Saved data entries »
----

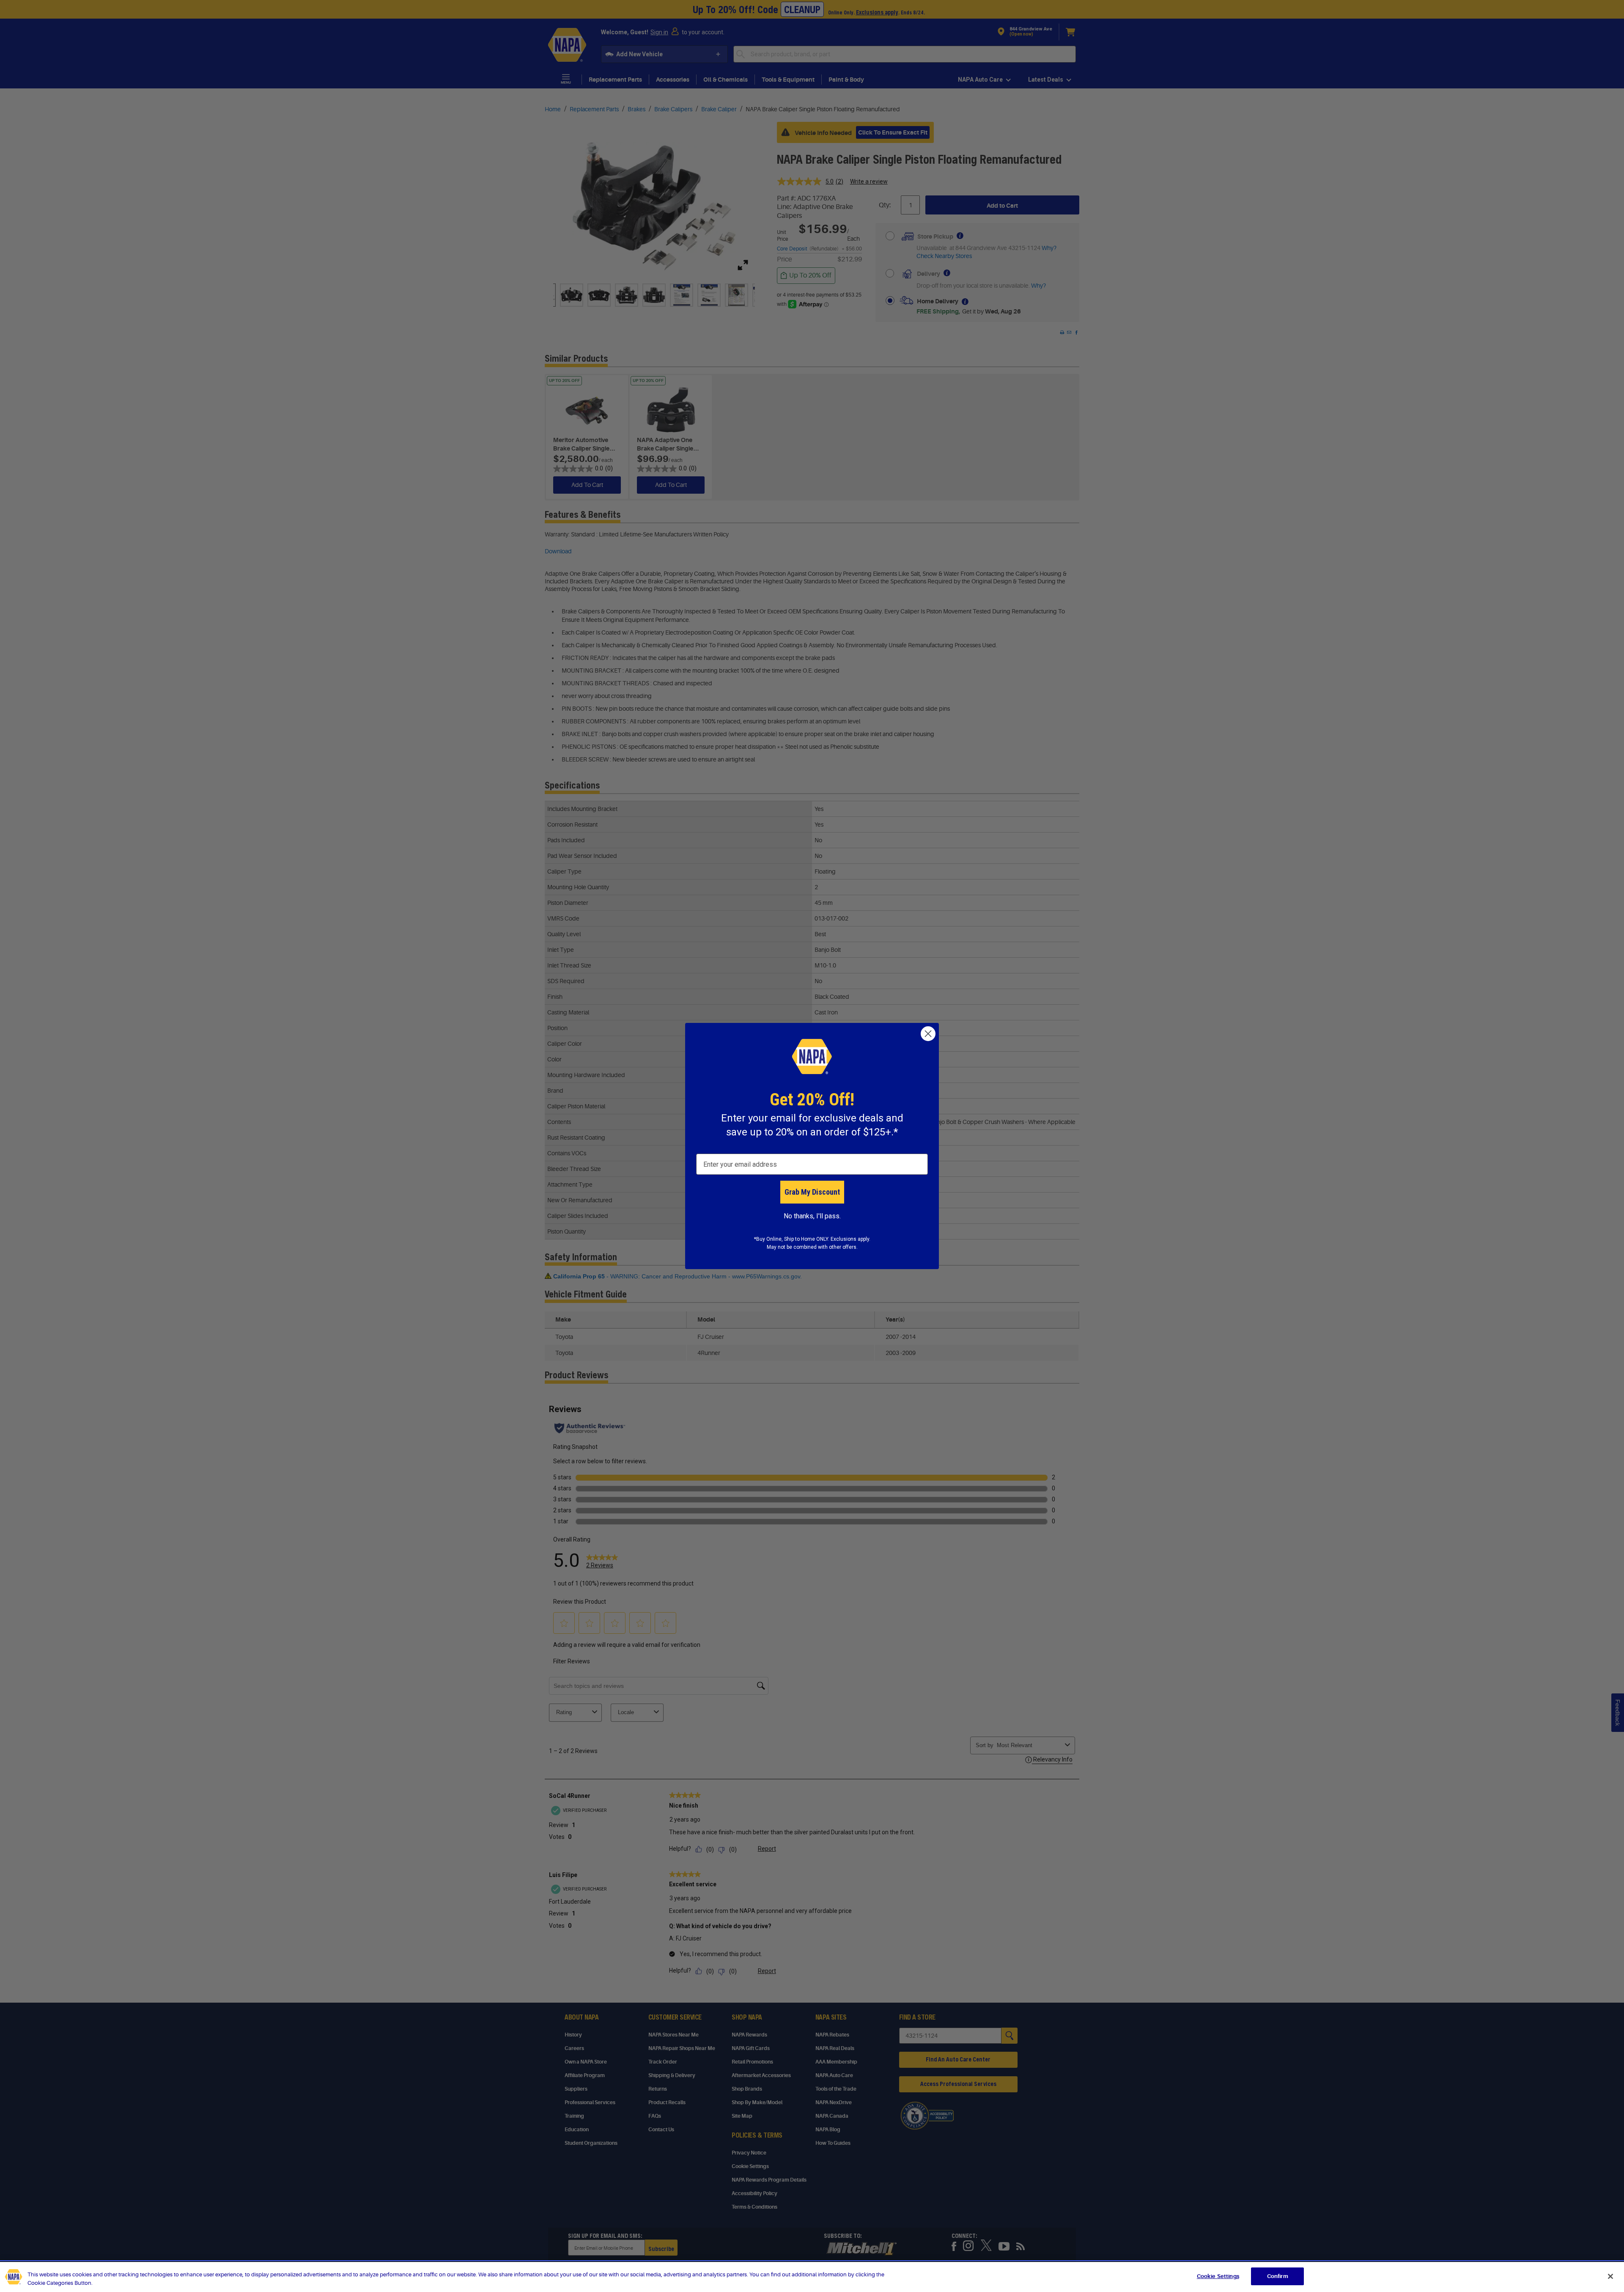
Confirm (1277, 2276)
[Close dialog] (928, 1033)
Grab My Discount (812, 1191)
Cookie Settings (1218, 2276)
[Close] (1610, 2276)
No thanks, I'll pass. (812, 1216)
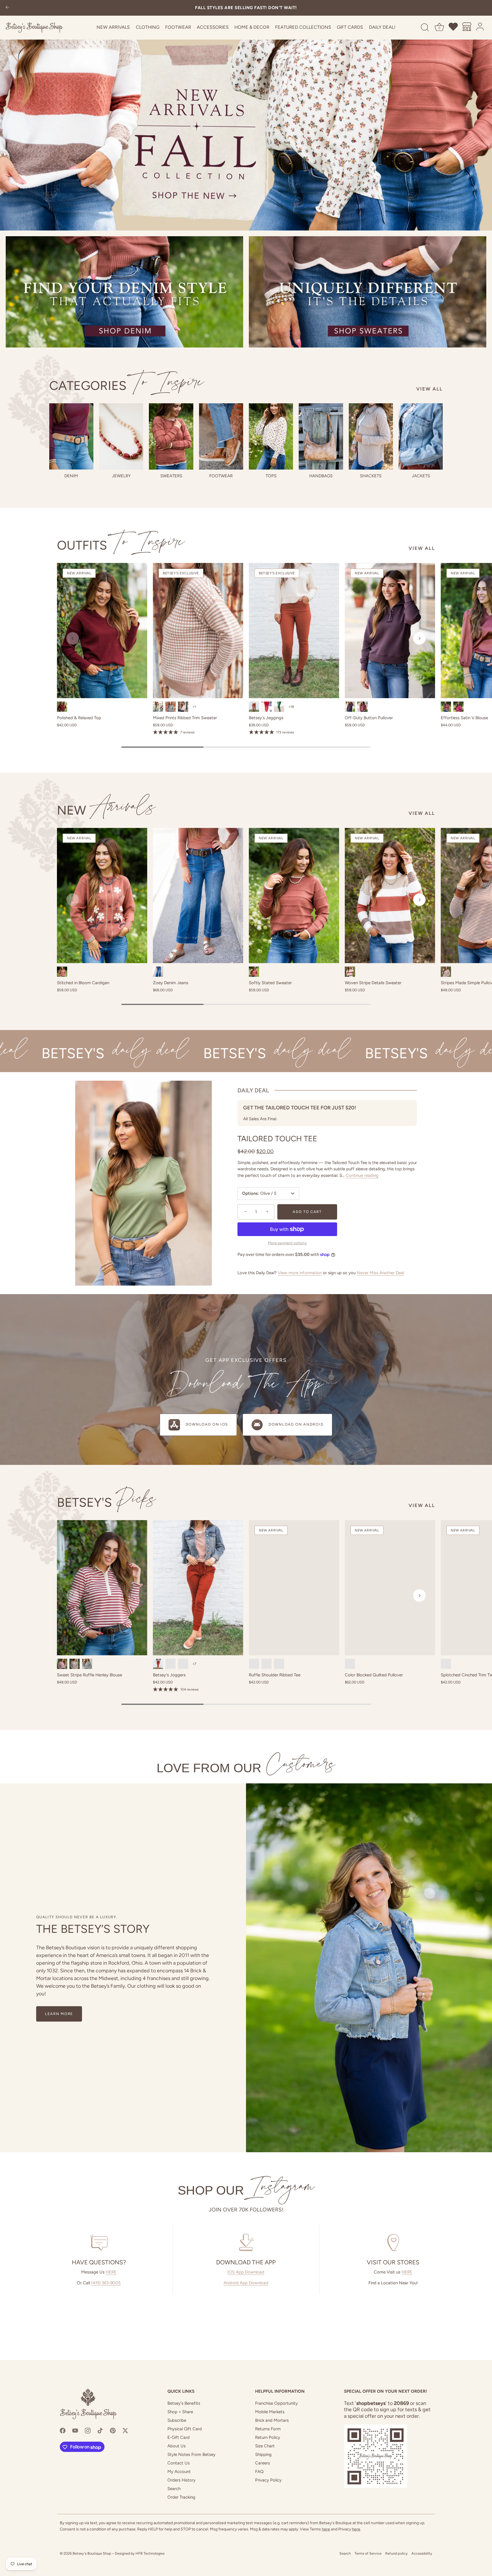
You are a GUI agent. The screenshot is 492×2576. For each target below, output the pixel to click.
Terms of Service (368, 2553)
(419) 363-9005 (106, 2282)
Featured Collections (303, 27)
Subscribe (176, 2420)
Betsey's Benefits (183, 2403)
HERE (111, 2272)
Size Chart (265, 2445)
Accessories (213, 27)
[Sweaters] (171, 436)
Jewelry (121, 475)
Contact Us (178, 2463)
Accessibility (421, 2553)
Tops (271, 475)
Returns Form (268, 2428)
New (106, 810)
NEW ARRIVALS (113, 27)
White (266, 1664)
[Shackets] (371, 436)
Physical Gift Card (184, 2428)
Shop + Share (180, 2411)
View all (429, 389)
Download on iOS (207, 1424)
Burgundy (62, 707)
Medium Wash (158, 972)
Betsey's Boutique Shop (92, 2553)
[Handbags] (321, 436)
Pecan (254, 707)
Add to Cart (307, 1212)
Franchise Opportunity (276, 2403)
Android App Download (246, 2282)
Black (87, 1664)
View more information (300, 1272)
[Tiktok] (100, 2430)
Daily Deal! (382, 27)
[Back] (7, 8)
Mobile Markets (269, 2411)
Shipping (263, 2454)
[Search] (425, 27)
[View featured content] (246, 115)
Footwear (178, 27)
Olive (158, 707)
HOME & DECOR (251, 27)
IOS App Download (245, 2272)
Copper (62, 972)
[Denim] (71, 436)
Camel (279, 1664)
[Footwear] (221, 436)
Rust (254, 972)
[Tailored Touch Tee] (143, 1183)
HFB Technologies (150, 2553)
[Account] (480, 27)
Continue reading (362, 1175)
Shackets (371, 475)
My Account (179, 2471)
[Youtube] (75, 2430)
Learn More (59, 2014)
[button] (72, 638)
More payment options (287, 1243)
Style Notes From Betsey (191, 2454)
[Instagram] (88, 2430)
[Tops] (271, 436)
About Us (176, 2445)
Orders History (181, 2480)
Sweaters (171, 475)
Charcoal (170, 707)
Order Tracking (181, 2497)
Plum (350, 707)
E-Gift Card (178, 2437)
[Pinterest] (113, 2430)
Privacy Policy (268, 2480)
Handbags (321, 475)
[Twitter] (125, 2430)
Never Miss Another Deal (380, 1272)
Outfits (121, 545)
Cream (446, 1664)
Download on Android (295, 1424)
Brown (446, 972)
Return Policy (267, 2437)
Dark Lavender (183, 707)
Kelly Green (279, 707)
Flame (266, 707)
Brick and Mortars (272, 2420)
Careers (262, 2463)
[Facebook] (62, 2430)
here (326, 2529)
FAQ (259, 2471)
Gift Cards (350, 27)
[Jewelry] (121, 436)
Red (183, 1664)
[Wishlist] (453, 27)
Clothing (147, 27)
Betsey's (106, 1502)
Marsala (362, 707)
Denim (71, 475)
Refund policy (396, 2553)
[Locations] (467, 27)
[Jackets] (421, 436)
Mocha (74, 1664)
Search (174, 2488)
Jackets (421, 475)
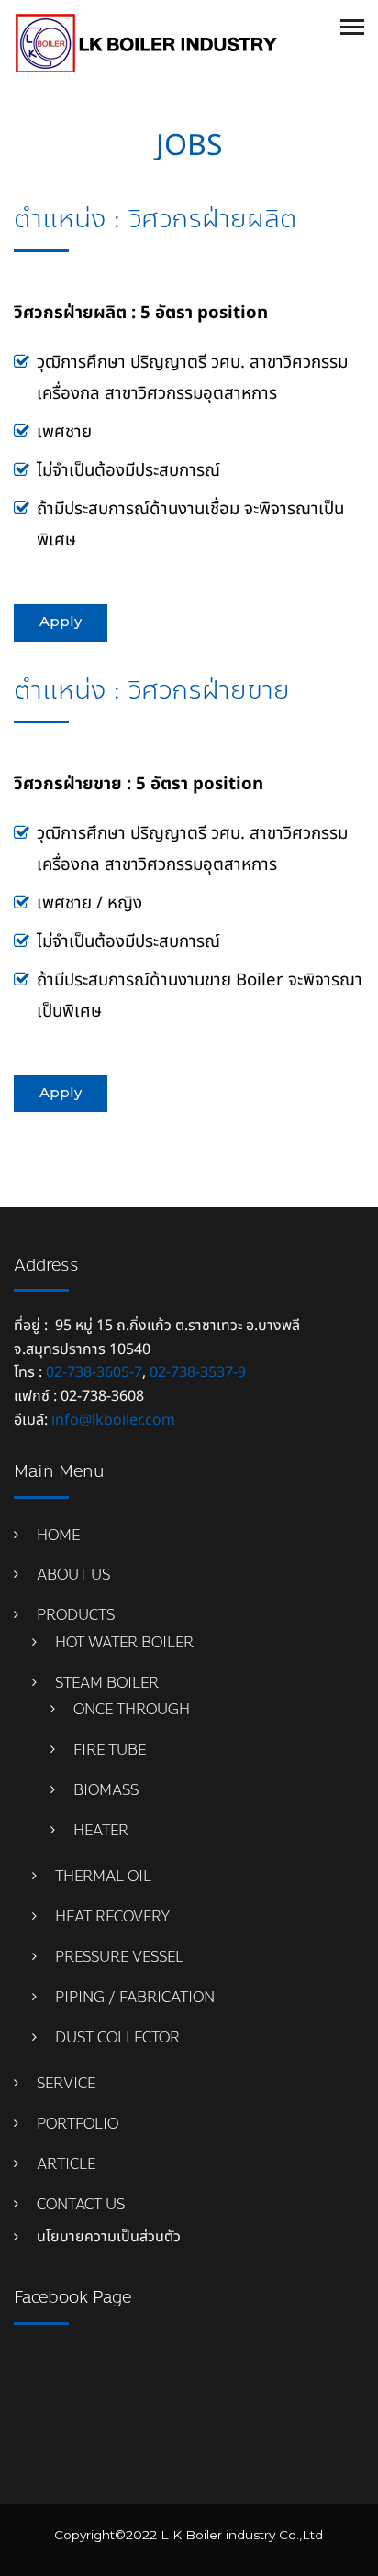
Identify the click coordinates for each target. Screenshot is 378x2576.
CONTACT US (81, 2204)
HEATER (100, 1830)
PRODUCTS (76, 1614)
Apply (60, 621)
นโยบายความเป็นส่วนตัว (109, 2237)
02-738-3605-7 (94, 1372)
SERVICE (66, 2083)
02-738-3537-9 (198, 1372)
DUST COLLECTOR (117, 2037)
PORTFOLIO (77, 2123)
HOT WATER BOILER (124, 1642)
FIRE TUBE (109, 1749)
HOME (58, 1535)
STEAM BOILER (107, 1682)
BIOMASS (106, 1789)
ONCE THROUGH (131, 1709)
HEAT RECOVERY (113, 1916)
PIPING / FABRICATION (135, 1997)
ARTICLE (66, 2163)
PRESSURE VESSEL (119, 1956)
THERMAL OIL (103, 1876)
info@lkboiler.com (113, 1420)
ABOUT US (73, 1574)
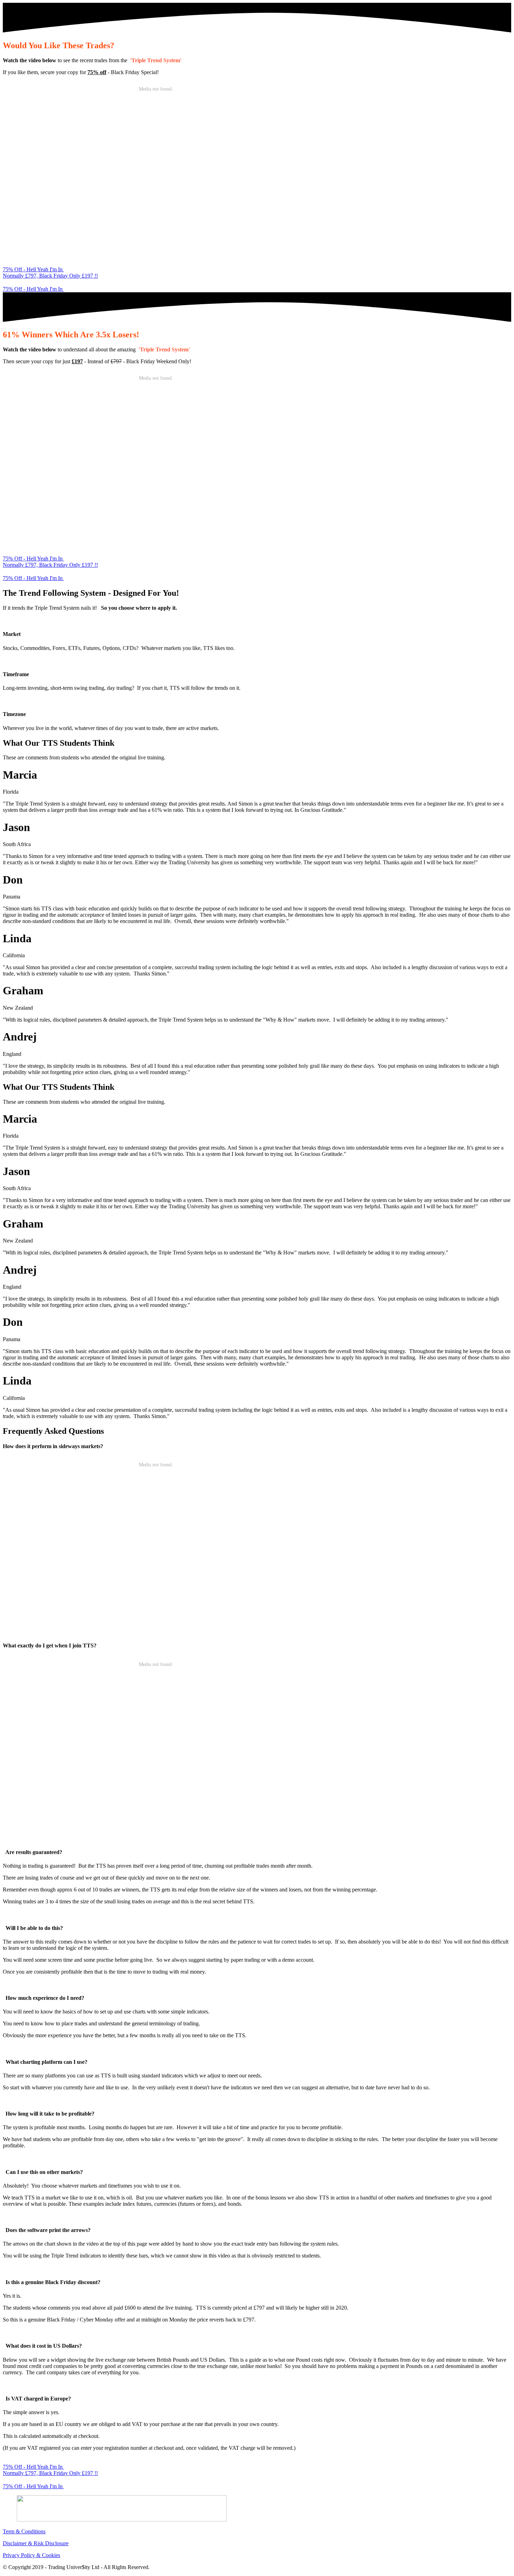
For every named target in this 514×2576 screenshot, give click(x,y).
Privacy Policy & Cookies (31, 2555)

----

EXERCISE BRIEF » With the pictures omitted, the records above are to be repeated exactly.

EXERCISE ANSWER »
Confirm (1277, 2276)
[Close dialog] (928, 1033)
Grab My Discount (812, 1191)
Cookie Settings (1218, 2276)
[Close] (1610, 2276)
No thanks, I'll pass. (812, 1216)
You are a GUI agent. The screenshot is 492×2576. For each target below, output the pixel to click.
Terms of Service (368, 2553)
(419) 363-9005 (106, 2282)
Featured Collections (303, 27)
Subscribe (176, 2420)
Betsey's Benefits (183, 2403)
HERE (111, 2272)
Size Chart (265, 2445)
Accessories (213, 27)
[Sweaters] (171, 436)
Jewelry (121, 475)
Contact Us (178, 2463)
Accessibility (421, 2553)
Tops (271, 475)
Returns Form (268, 2428)
New (106, 810)
NEW ARRIVALS (113, 27)
White (266, 1664)
[Shackets] (371, 436)
Physical Gift Card (184, 2428)
Shop + Share (180, 2411)
View all (429, 389)
Download on iOS (207, 1424)
Burgundy (62, 707)
Medium Wash (158, 972)
Betsey's Boutique Shop (92, 2553)
[Handbags] (321, 436)
Pecan (254, 707)
Add to Cart (307, 1212)
Franchise Opportunity (276, 2403)
Android App Download (246, 2282)
Black (87, 1664)
View more information (300, 1272)
[Tiktok] (100, 2430)
Daily Deal! (382, 27)
[Back] (7, 8)
Mobile Markets (269, 2411)
Shipping (263, 2454)
[Search] (425, 27)
[View featured content] (246, 115)
Footwear (178, 27)
Olive (158, 707)
HOME & DECOR (251, 27)
IOS App Download (245, 2272)
Copper (62, 972)
[Denim] (71, 436)
Camel (279, 1664)
[Footwear] (221, 436)
Rust (254, 972)
[Tailored Touch Tee] (143, 1183)
HFB Technologies (150, 2553)
[Account] (480, 27)
Continue reading (362, 1175)
Shackets (371, 475)
My Account (179, 2471)
[Youtube] (75, 2430)
Learn More (59, 2014)
[button] (72, 638)
More payment options (287, 1243)
Style Notes From Betsey (191, 2454)
[Instagram] (88, 2430)
[Tops] (271, 436)
About Us (176, 2445)
Orders History (181, 2480)
Sweaters (171, 475)
Charcoal (170, 707)
Order Tracking (181, 2497)
Plum (350, 707)
E-Gift Card (178, 2437)
[Pinterest] (113, 2430)
Privacy Policy (268, 2480)
Handbags (321, 475)
[Twitter] (125, 2430)
Never Miss Another Deal (380, 1272)
Outfits (121, 545)
Cream (446, 1664)
Download on Android (295, 1424)
Brown (446, 972)
Return Policy (267, 2437)
Dark Lavender (183, 707)
Kelly Green (279, 707)
Flame (266, 707)
Brick and Mortars (272, 2420)
Careers (262, 2463)
[Facebook] (62, 2430)
here (326, 2529)
FAQ (259, 2471)
Gift Cards (350, 27)
[Jewelry] (121, 436)
Red (183, 1664)
[Wishlist] (453, 27)
Clothing (147, 27)
Betsey's (106, 1502)
Marsala (362, 707)
Denim (71, 475)
Refund policy (396, 2553)
[Locations] (467, 27)
[Jackets] (421, 436)
Mocha (74, 1664)
Search (174, 2488)
Jackets (421, 475)
Identify the click coordinates for each target. Screenshot is 378x2576.
CONTACT US (81, 2204)
HEATER (100, 1830)
PRODUCTS (76, 1614)
Apply (60, 621)
นโยบายความเป็นส่วนตัว (109, 2237)
02-738-3605-7 (94, 1372)
SERVICE (66, 2083)
02-738-3537-9 (198, 1372)
DUST COLLECTOR (117, 2037)
PORTFOLIO (77, 2123)
HOT WATER BOILER (124, 1642)
FIRE TUBE (109, 1749)
HOME (58, 1535)
STEAM BOILER (107, 1682)
BIOMASS (106, 1789)
ONCE THROUGH (131, 1709)
HEAT RECOVERY (113, 1916)
PIPING / FABRICATION (135, 1997)
ARTICLE (66, 2163)
PRESSURE VESSEL (119, 1956)
THERMAL OIL (103, 1876)
info@lkboiler.com (113, 1420)
ABOUT US (73, 1574)
For every named target in this 514×2576 screenshot, give click(x,y).
Privacy Policy & Cookies (31, 2555)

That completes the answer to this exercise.